The inspectors evaluated the licensees method of adjusting exposure estimates, or re-planning work, when unexpected changes in scope or emergent work were encountered. The inspectors assessed whether adjustments to exposure estimates (intended dose) were based on sound radiation protection and ALARA principles or if they were just adjusted to account for failures to control the work. The inspectors evaluated whether the frequency of these adjustments called into question the adequacy of the original ALARA planning process.

b. Findings

No findings were identified.

.3 Radiation Worker Performance (02.05)

a. Inspection Scope

The inspectors observed radiation worker and radiation protection technician performance during work activities being performed in radiation areas, airborne radioactivity areas, or high radiation areas. The inspectors evaluated whether workers demonstrated the ALARA philosophy in practice (e.g., workers are familiar with the work activity scope and tools to be used, workers used ALARA low-dose waiting areas) and whether there were any procedure compliance issues (e.g., workers are not complying with work activity controls). The inspectors observed radiation worker performance to assess whether the training and skill level was sufficient with respect to the radiological hazards and the work involved.

b. Findings

No findings were identified.

.4 Problem Identification and Resolution (02.06)

a. Inspection Scope

The inspectors evaluated whether problems associated with ALARA planning and controls were being identified by the licensee at an appropriate threshold and were properly addressed for resolution in the licensees corrective action program.

b. Findings

No findings were identified.

OTHER ACTIVITIES

4OA1 Performance Indicator (PI) Verification

.1 Reactor Coolant System (RCS) Leakage

a. Inspection Scope

The inspectors sampled licensee submittals for the RCS Leakage performance indicator for Unit 2 and Unit 3 for the period from the fourth quarter 2009 through the third quarter 2010 to determine the accuracy of the PI data reported during those periods, PI definitions and guidance contained in the Nuclear Energy Institute (NEI)

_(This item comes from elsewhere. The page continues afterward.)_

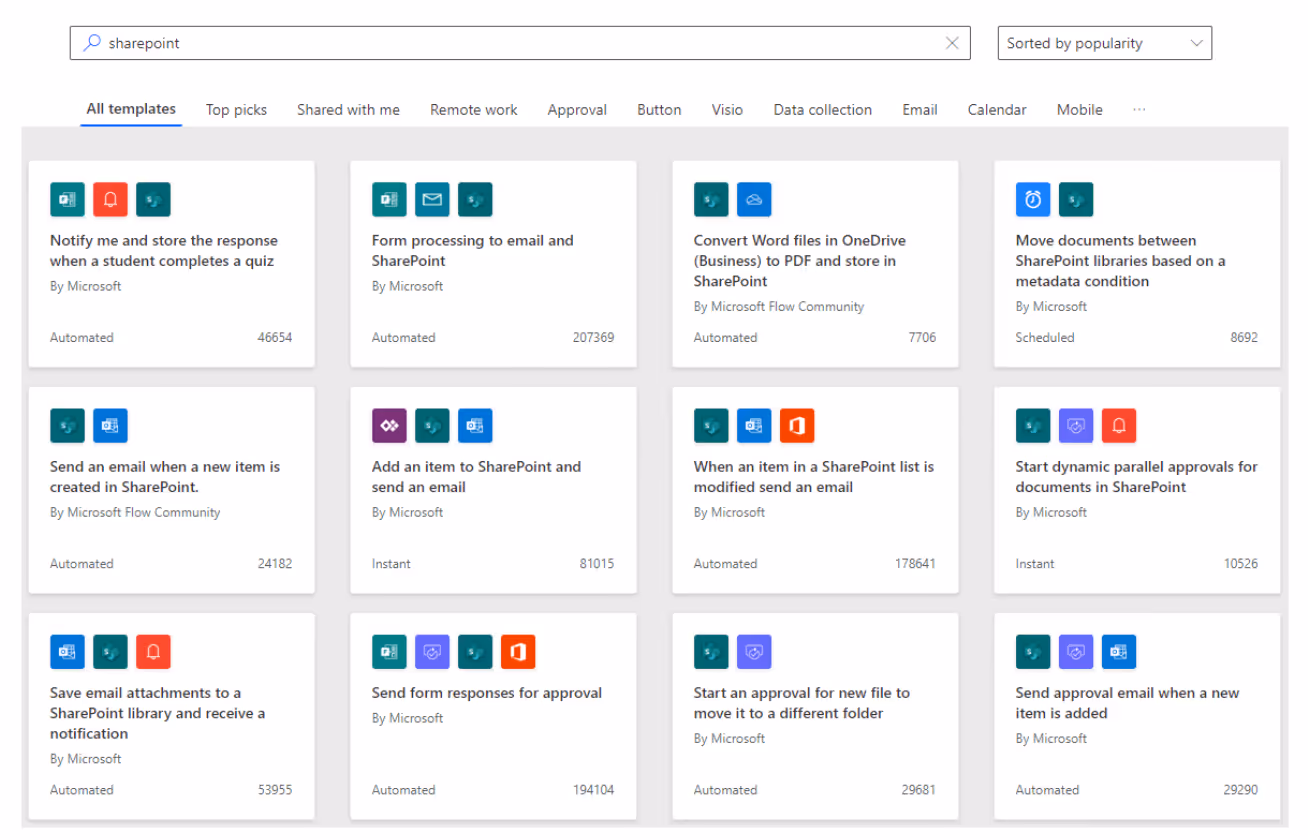Open the Send form responses for approval template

Document 99-02, Regulatory Assessment Performance Indicator Guideline, Revision 6, dated October 2009, were used. The inspectors reviewed the licensees operator logs, RCS leakage tracking data, issue reports, event reports and NRC Integrated Inspection Reports for the period of October 1, 2009, through September 30, 2010, to validate the accuracy of the submittals. The inspectors also reviewed the licensees issue report database to determine if any problems had been identified with the PI data collected or transmitted for this indicator and none were identified. Documents reviewed are listed in the Attachment to this report.

This inspection constituted two reactor coolant system leakage samples as defined in IP 71151-05.

b. Findings

No findings were identified.

.2 Occupational Exposure Control Effectiveness

a. Inspection Scope

The inspectors sampled licensee submittals for the occupational radiological occurrences PI for the period from the first quarter 2009 through third quarter 2010.

The inspectors used PI definitions and guidance contained in the NEI Document 99-02, Regulatory Assessment Performance Indicator Guideline, Revision 6, dated October 2009, to determine the accuracy of the PI data reported during those periods.

The inspectors reviewed the licensees assessment of the PI for occupational radiation safety to determine if indicator related data was adequately assessed and reported.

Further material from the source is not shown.